Hot bowls of guk or tang, otherwise known as soup, can never be left out from Korea’s winter recipes, especially in this cool weather. Although there is an extensive range of soup varieties in this paradise for soup-lovers, there are not that many choices you can make if you seek something not red or spicy. For Koreans, seolleongtang (설렁탕) and gomtang (곰탕) will be at the top of the list of milky soups with their rich flavors. But it is shameful to know that not even most Koreans can fully explain the difference between the two white soups. Therefore, I gift you here with the revelation of the truth behind distinguishing these two beef soups enjoyed by many.
Before we get down to the real tang business, there is an interesting fact to learn about beef in Korea. There is no other country besides Korea that classifies beef into 125 parts. As per tradition, Koreans never let any part of the animal go to waste. The ingredients are by far the biggest difference between seolleongtang and gomtang. Both soups require the ingredients to be simmered for a very long time (sometimes more than half a day); however, the ingredients make the colors different. Kneecap bones or leg and foot bones are simmered to make a deep, rich broth in milky white seolleongtang. On the other hand, traditional gomtang should be made using beef ribs, brisket, flank, tripe, and other innards (even tailbones) slowly simmered at a low heat. The more varieties of beef parts put into the pot for simmering, the richer the broth. In brief, seolleongtang is more bone-dense and gomtang is more meat-based.
The seasonings of the two dishes are another difference between them. During the broth simmering for gomtang, soy sauce is used as seasoning; however, seolleongtang uses pure, simmered broth and needs to be seasoned with salt and scallions according to the consumer’s preference. Furthermore, gomtang is expected to be served with few, relatively thick, chunks of meat simmered with the broth. On the other hand, seolleongtang is served with only a few thin slices of meat surrounding the bones, or beef parts are prepared separately as a garnish. This may be the reason why seolleongtang has plain noodles inside but gomtang does not.

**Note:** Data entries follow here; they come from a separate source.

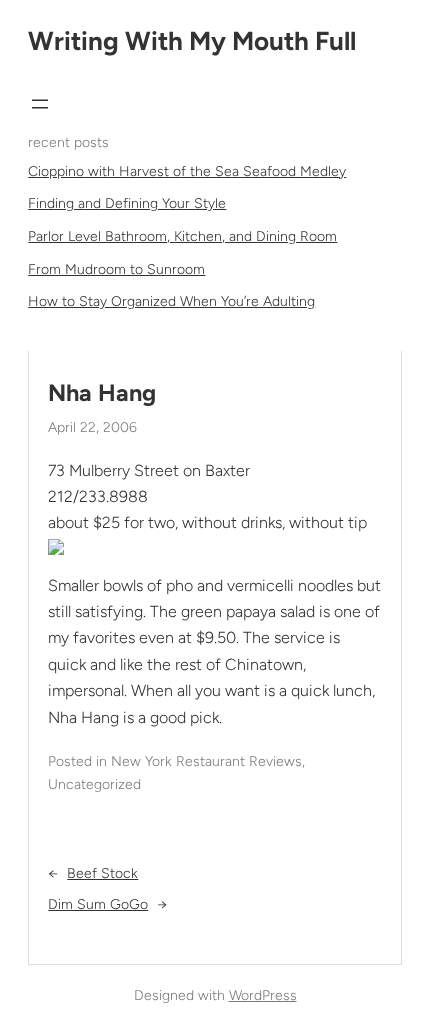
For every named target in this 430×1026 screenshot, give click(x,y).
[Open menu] (40, 104)
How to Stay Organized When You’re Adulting (171, 301)
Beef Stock (102, 873)
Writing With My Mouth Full (192, 41)
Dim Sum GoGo (98, 904)
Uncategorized (94, 784)
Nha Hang (102, 393)
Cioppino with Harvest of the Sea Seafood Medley (187, 171)
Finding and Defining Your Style (127, 203)
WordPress (263, 995)
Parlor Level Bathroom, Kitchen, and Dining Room (182, 236)
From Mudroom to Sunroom (116, 269)
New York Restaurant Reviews (206, 761)
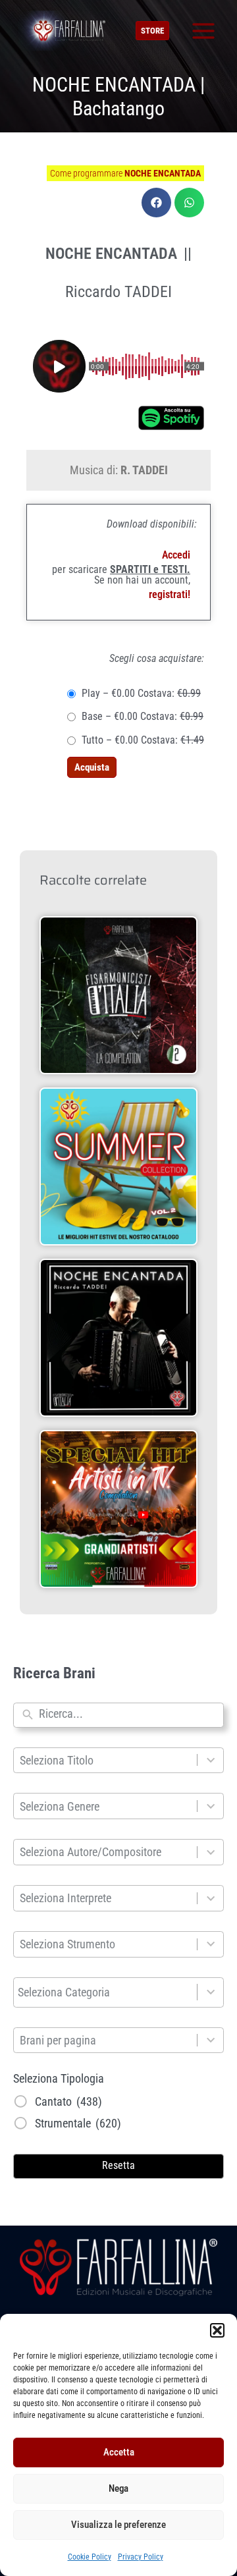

Side dishes like kkakdugi (cubed radish kimchi), kimchi, and hot chili pepper are served alongside these soups for specific reasons. They not only add savor to the soup, but also balance the plain flavor with spiciness, eliminating the fatty flavor of the soup. It is strongly recommended by the locals to add the juice of kkakdugi into seolleongtang for a fresher taste. As with all other Korean dishes, these two soups may be served differently depending on the region. Gwangju is fortunate enough to have our neighboring city, Naju, which is famous for its gomtang variation known as Naju Gomtang. Its distinct flavor and presentation attracts Koreans from all over the peninsula, forming a unique street of gomtang restaurants that draws crowds of diners and tourists on weekends.
Try to distinguish between these two soups this winter. I hope this article has educated you sufficiently to guide you in choosing the soup that is just right for you! Bon Appetit!